The Protected and the Unprotected

Peggy Noonan gets the dynamic at work in the rise of Donald Trump:

But I keep thinking of how Donald Trump got to be the very likely Republican nominee. There are many answers and reasons, but my thoughts keep revolving around the idea of protection. It is a theme that has been something of a preoccupation in this space over the years, but I think I am seeing it now grow into an overall political dynamic throughout the West.

There are the protected and the unprotected. The protected make public policy. The unprotected live in it. The unprotected are starting to push back, powerfully.

The protected are the accomplished, the secure, the successful—those who have power or access to it. They are protected from much of the roughness of the world. More to the point, they are protected from the world they have created. Again, they make public policy and have for some time.

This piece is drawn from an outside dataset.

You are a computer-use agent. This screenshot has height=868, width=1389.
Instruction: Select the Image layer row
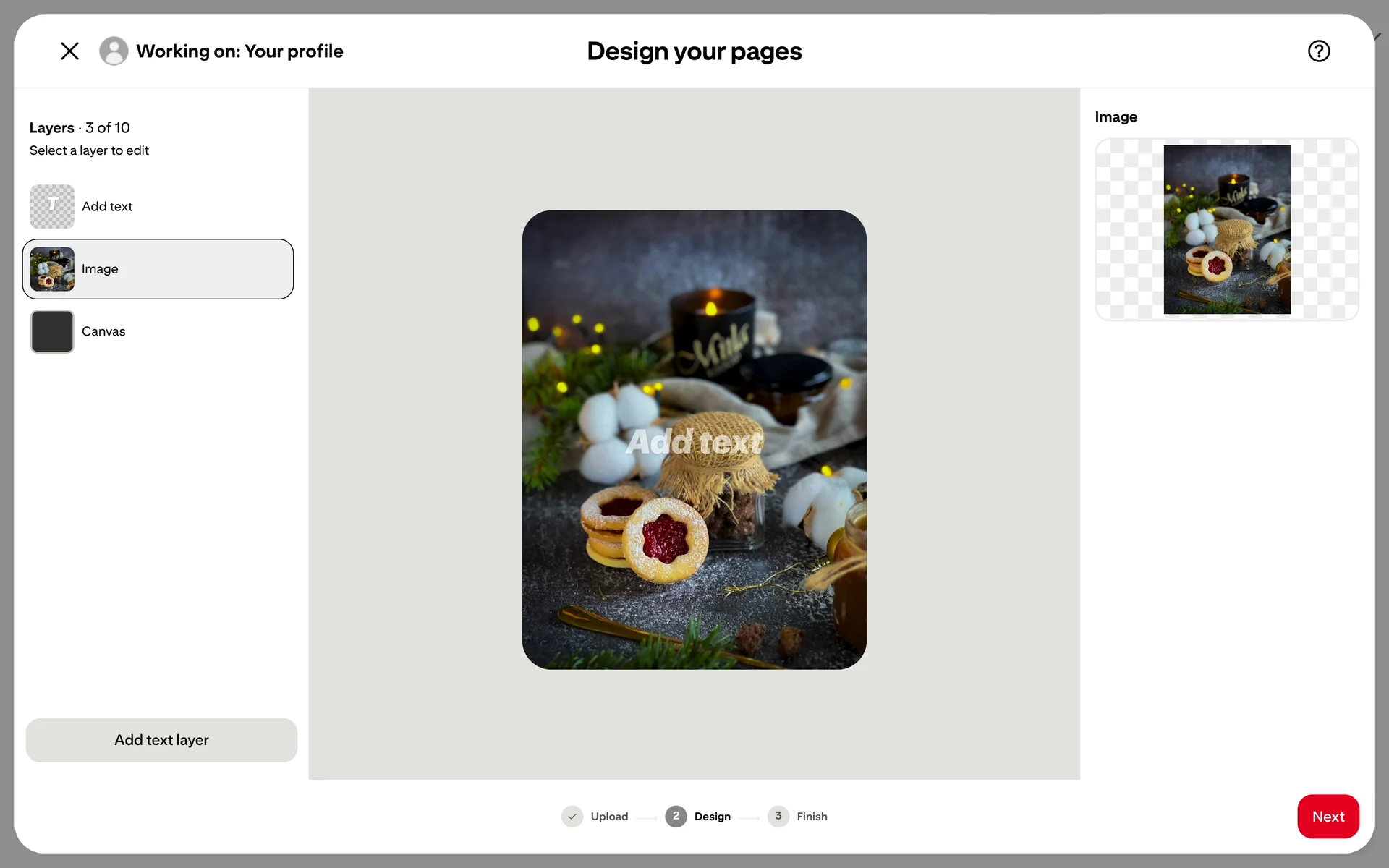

I want to call them the elite to load the rhetorical dice, but let’s stick with the protected.

They are figures in government, politics and media. They live in nice neighborhoods, safe ones. Their families function, their kids go to good schools, they’ve got some money. All of these things tend to isolate them, or provide buffers. Some of them—in Washington it is important officials in the executive branch or on the Hill; in Brussels, significant figures in the European Union—literally have their own security details.

Because they are protected they feel they can do pretty much anything, impose any reality. They’re insulated from many of the effects of their own decisions.


Read the whole thing. Along the way she invokes - - possibly inadvertently - - a Warren Zevon song title, bonus points for identifying it.